US healthcare spending jumps past $3 trillion under ObamaCare
Healthcare spending rose to more than $3 trillion in the United States last year, jumping by 5.3 percent and marking the largest increase since 2007 as millions of people gained coverage under ObamaCare.
Medicaid spending alone increased at a rate of 11 percent, nearly twice its growth rate the previous year, as millions of people were added to its rolls. Spending on private health insurance increased 4.4 percent, compared to 1.6 percent before the marketplace was launched.
The rising cost of prescription drugs is also taking a toll: The total spending on prescription drugs increase by 12.2 percent last year.
Health officials say the hike was largely driven by the flow of customers into the healthcare law’s new marketplaces in 2014.
Still, the Obama administration touted the figures as evidence that the healthcare law is helping to rein in controls.

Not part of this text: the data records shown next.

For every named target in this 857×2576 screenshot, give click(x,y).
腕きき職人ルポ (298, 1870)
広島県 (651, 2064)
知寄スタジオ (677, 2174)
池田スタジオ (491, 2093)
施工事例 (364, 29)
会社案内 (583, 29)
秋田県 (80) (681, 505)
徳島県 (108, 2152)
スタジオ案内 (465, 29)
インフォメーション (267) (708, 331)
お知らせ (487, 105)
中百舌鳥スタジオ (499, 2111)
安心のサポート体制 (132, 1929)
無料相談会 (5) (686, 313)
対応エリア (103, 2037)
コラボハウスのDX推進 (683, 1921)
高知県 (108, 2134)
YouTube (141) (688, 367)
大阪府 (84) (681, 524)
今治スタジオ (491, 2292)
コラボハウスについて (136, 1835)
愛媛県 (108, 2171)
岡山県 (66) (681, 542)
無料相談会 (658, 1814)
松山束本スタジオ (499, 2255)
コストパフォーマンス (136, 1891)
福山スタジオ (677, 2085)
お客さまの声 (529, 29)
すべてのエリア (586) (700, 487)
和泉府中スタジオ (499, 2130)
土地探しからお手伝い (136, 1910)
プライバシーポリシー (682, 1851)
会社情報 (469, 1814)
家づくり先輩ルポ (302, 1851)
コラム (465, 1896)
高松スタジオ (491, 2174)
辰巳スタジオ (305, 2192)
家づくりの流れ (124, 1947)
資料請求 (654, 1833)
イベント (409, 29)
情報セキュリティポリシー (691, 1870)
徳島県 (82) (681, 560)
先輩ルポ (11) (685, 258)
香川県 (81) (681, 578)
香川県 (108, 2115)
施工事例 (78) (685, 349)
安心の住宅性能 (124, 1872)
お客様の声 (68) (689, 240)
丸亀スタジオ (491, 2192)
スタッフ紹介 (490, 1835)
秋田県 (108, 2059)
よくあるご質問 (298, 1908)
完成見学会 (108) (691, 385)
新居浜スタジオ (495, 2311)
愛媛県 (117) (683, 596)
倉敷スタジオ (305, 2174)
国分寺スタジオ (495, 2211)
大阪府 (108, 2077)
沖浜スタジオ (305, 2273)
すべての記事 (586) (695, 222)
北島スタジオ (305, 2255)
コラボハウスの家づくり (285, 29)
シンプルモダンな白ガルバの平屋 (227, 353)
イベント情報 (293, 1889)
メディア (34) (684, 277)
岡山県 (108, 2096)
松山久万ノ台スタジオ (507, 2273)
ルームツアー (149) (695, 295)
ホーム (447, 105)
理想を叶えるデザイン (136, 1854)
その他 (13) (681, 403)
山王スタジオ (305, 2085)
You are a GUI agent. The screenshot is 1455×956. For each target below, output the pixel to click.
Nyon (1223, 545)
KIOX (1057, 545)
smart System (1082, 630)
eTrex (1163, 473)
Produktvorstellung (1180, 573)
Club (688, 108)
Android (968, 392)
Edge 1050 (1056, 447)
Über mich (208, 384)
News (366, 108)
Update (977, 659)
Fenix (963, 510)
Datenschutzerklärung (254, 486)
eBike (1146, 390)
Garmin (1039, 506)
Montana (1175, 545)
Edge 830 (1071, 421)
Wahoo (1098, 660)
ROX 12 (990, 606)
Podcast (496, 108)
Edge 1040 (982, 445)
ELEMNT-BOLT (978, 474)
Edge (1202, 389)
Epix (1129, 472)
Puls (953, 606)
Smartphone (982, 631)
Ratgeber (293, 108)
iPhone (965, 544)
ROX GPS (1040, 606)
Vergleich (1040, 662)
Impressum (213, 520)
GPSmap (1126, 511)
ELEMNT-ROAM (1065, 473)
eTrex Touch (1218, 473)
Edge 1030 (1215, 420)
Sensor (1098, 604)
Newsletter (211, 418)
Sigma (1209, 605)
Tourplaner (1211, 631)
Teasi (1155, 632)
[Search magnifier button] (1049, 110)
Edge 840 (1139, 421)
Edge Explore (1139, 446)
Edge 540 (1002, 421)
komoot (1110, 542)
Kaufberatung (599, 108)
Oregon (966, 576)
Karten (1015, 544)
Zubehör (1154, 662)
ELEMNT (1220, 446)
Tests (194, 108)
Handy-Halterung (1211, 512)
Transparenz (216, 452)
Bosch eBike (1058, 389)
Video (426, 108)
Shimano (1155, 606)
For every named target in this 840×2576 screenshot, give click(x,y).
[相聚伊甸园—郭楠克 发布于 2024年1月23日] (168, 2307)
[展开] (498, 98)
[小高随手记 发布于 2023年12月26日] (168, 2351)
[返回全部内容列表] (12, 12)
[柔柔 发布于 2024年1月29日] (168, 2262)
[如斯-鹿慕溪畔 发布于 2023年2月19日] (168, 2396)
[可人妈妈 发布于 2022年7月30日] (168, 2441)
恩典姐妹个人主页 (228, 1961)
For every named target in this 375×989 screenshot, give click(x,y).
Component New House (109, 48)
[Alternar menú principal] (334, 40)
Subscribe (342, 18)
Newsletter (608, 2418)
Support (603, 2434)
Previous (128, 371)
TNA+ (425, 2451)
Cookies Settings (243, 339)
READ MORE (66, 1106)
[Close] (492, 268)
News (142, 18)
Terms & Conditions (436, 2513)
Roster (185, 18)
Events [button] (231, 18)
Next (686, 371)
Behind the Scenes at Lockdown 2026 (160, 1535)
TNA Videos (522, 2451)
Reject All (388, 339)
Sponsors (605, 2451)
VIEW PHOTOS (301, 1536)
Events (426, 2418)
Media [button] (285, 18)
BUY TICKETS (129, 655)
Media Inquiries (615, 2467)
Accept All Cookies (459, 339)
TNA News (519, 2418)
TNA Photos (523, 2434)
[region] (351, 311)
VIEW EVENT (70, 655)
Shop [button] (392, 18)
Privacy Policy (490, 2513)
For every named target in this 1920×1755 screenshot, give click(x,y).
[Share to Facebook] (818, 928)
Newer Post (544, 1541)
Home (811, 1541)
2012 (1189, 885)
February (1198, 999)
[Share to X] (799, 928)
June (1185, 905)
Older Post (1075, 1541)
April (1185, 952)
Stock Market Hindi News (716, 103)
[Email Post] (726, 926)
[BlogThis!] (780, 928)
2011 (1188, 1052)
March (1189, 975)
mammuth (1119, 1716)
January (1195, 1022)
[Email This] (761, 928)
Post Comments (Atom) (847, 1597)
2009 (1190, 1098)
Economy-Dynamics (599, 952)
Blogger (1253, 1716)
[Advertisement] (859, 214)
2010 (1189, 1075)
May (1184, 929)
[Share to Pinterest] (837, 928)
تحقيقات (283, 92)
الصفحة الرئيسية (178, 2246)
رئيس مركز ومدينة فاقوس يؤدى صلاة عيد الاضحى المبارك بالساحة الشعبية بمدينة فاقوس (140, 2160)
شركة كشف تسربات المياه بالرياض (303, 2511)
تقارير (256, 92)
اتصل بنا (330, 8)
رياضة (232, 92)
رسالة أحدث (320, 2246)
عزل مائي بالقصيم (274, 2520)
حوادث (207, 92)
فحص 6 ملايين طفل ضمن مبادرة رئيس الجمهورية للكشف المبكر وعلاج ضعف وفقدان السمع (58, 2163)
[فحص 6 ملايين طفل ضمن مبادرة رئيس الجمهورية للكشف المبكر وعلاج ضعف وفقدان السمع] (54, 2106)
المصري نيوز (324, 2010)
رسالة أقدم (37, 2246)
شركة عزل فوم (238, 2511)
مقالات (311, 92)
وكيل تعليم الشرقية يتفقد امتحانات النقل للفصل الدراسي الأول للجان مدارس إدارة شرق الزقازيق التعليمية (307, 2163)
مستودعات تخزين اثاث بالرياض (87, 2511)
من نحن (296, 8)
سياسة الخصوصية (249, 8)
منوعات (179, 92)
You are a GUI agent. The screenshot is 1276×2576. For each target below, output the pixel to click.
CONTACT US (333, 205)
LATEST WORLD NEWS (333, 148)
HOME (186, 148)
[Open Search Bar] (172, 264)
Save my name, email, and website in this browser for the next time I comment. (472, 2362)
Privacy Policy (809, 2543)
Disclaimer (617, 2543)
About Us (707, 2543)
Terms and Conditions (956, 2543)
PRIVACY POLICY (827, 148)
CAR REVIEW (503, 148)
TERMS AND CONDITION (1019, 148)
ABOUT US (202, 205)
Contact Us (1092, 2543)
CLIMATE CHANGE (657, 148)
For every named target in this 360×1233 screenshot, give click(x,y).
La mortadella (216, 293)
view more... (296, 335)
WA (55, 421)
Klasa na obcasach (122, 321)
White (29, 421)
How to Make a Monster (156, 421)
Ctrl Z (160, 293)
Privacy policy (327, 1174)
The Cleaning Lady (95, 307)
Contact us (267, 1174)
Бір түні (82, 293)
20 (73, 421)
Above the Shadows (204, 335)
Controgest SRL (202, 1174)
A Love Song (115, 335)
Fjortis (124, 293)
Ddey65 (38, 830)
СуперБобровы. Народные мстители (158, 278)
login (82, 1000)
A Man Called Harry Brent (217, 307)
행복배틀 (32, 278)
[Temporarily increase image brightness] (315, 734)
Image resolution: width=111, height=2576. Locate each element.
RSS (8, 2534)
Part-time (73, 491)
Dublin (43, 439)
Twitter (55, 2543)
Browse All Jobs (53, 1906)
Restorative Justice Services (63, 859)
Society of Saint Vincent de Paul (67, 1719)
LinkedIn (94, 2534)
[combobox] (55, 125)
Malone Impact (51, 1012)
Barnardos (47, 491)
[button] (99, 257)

“Millions of uninsured Americans gained health care coverage in 2014,” the Centers for Medicare & Medicaid Services’ (CMS) Acting Administrator Andy Slavitt wrote in a statement. “And still, the rate of growth remains below the level in most years prior to the coverage expansion, while out-of-pocket costs grew at the fifth-lowest level on record.”
The drop in the country’s uninsured rate was nearly unprecedented in 2014, with the number of uninsured people declining by nearly 20 percent. A total of 88.8 percent of people were insured by the end of 2014 — the highest share since 1987, according to CMS.
The report, produced annually by CMS actuaries, highlights the rate of growth, which it says is “below most years” before the passage of ObamaCare.
Health officials also point to the relatively flat increase in customers’ out-of-pocket spending — the amount of money spent other than deductibles and premiums. Out-of-pocket spending grew by only 1.3 percent last year, compared to 2.4 percent the previous year, as more people gained coverage, CMS wrote.
The report specifically cites a new drug to treat Hepatitis C with a sticker price that has drained state budgets.